El Vizconde se sobresaltó al descubrir junto a su jergón la cara cadavérica de Pécuchet, el irascible morador de las sombras.


-Oye, ¿hoy es tu cumpleaños, no? Escucha, puedo hacerte un regalo… pero que quede entre tú y yo.


Al fondo se oían los pasos del guardia mandando a los presos a formar en sus celdas, y empezaban a insinuarse los olores de la indescriptible pasta que pronto llenaría sus escudillas y sus estómagos.


-Piden voluntarios para trabajar fuera y a mí me ha tocado. Dan doble ración a los que vayan. Pero, ¡maldita mi suerte! Mira.


Pécuchet se despojó de una venda que cubría su mano derecha, dejando al descubierto una masa sanguinolienta y purulenta.


-Como es tu cumpleaños, he pensado… Sólo te costará medio pan.


Conmovido, el Vizconde no podía creerse tan afortunado.


-¡Gracias, Pécuchet!

-¡Chsss! Sólo entre nosotros, ¿eh? Ahora cuando pasen revista, dirán mi nombre. Das un paso al frente, le acompañas, y yo guardaré tu escudilla hasta que vengas. ¡El pan por adelantado, eh!


Se abrió la puerta metálica y fue como si hubiese saltado un resorte: los cuatro prisioneros se pusieron firmes de un brinco, no osando respirar mientras el guardia, atusándose el espeso bigote, los miraba uno a uno.


-Ciudadano Pécuchet, ¡paso al frente!


El Vizconde dio un paso al frente. El Marqués le miró sorprendido; el genovés quiso decirle algo, pero el joven ya cruzaba el dintel y se unía a una larga cadena de presos camino del exterior.


La puerta metálica se cerró. Desde la esquina llegaba el desagradable sonido de Pécuchet, royendo un mendrugo, dispuesto a matar en defensa de sus dos escudillas.


Se oyó un redoble de tambores en el patio. El Marqués y el italiano corrieron a la ventana a ver a los presos formar en la arena bajo el gran cadalso que rezaba “Libertad, Igualdad, Fraternidad”. Las paredes del patio de la prisión lucían una flamante decoración: “Déclaration des droits de l’homme et du citoyen”, decía en grandes letras rojas, apenas desteñidas por la lluvia y el sol. Y debajo, apenas visible desde el ventanuco, estaban escritos, al parecer, los nuevos mandamientos. Sobre la puerta de la entrada había un busto de la Diosa Razón.


Y, en el centro, el fantástico invento de Guillotín.

-¡Ha habido un error! ¡Ha habido un tremendo error!


El joven Vizconde se abalanzó contra los guardias, que lo sujetaron. Lloraba y pataleaba. El patetismo de la escena forzó al oficial a acercarse.


-¡Yo no soy quien dicen que soy!

-A mí me da igual. Yo necesito a treinta.

-¡Tengo derecho a un juicio justo! ¡Lo pone en la pared! -exclamaba el Vizconde, señalando con el rostro desencajado.

-A ver, las manos.


Desconcertado, el joven alcanzó, una vez más, sus delicadas palmas.
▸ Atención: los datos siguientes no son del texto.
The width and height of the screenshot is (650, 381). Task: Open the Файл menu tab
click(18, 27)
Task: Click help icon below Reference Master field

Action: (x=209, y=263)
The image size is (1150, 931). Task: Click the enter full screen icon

-Cht cht cht. Muy finas, ciudadano. A la cola con los demás.

-¡Pero…!

-¡A la cola!

-Sí, señor.


Los dos prisioneros se alejaron de la ventana.
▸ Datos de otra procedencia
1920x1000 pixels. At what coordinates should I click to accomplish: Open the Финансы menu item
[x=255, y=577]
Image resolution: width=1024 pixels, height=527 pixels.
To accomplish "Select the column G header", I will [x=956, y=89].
-¿Otra vez lo has vuelto a hacer, Pécuchet? -Suspiró el Marqués.


Se oyó un gruñido por toda respuesta.


-¿Y con esta, cuántas condenas son las que esquivas?

-No tengo prisa…

-Y ahora es un Vizconde, nada menos. Felicidades, Vizconde de Pécuchet.
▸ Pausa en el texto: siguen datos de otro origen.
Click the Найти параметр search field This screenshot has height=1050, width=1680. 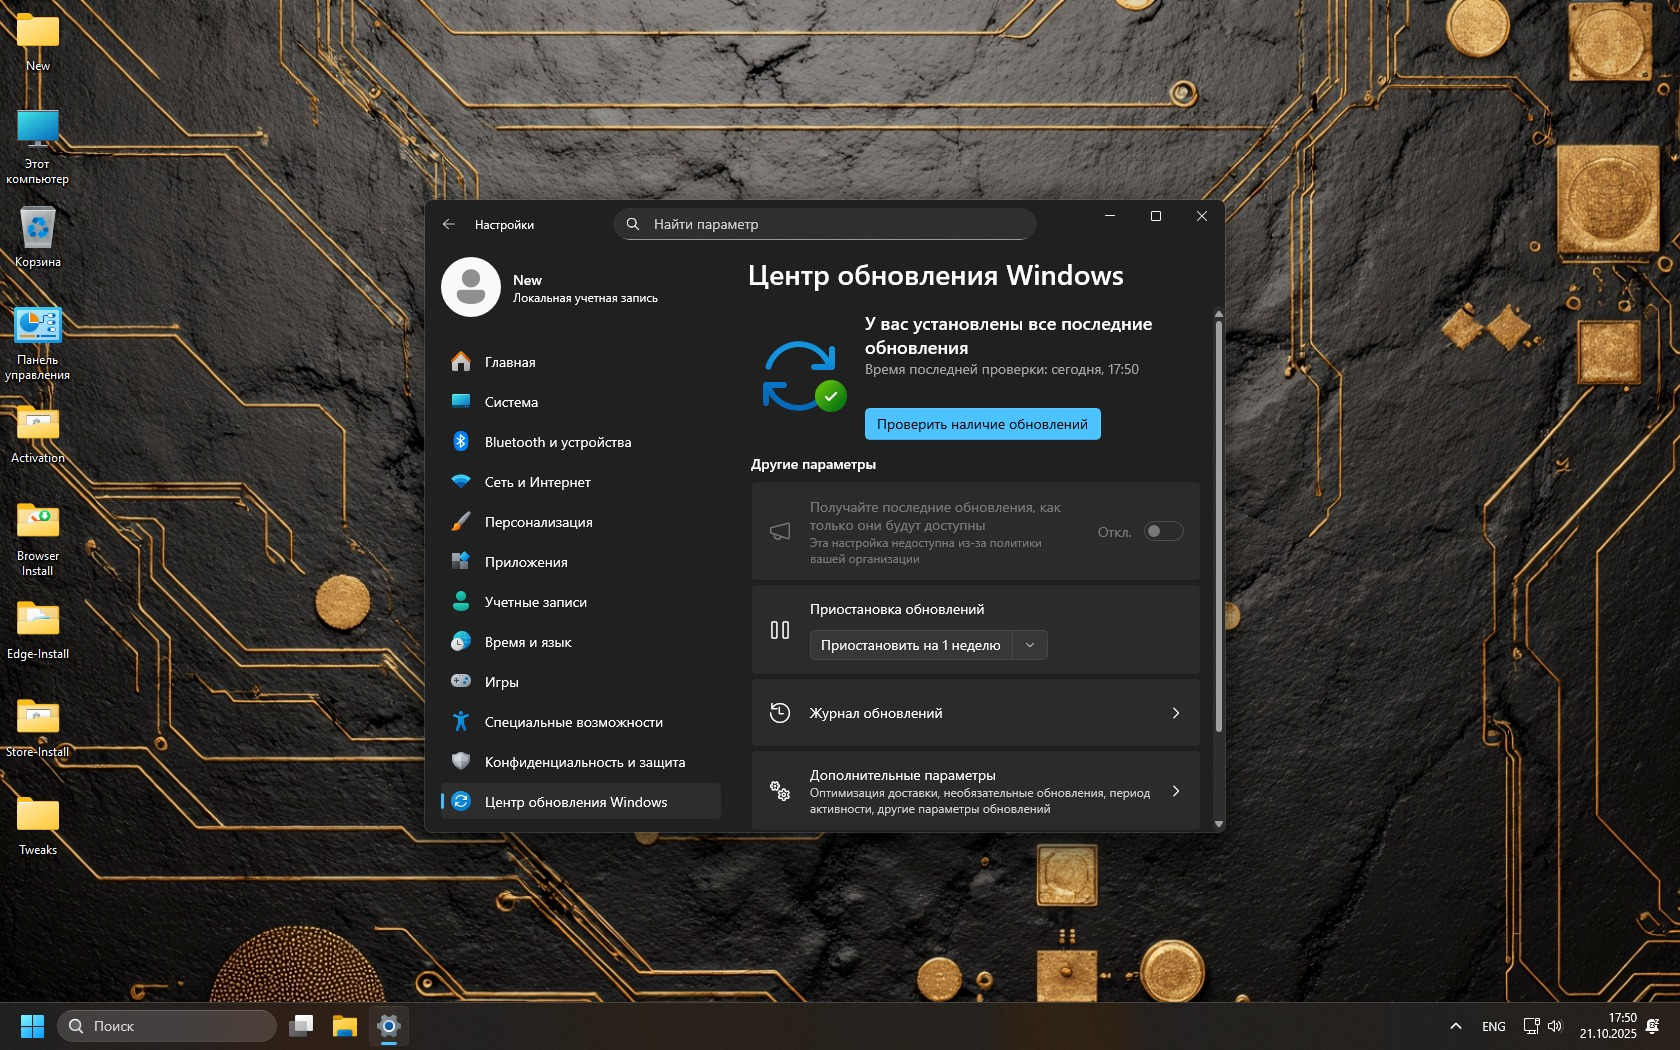(x=825, y=224)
-Bueno, Malafacha, tenías razón en una cosa. Al final todo estaba escrito en su mano.

-También lo estaba en la mía… -rezongó Pécuchet- pero sin querer se me alargó la línea de la vida.


Miró con cariño su mano vendada. Fuera, un carro salía de la prisión, rebosante de cadáveres. Se detuvo en la puerta del patio para dejar lugar a otro cargado de una nueva remesa de material humano. El Marqués volvió al sol, relajado, y exclamó al jergón vacío.


-Y por eso, querido amigo, sostengo y sostendré que un pesimista es y será sólo un optimista bien informado.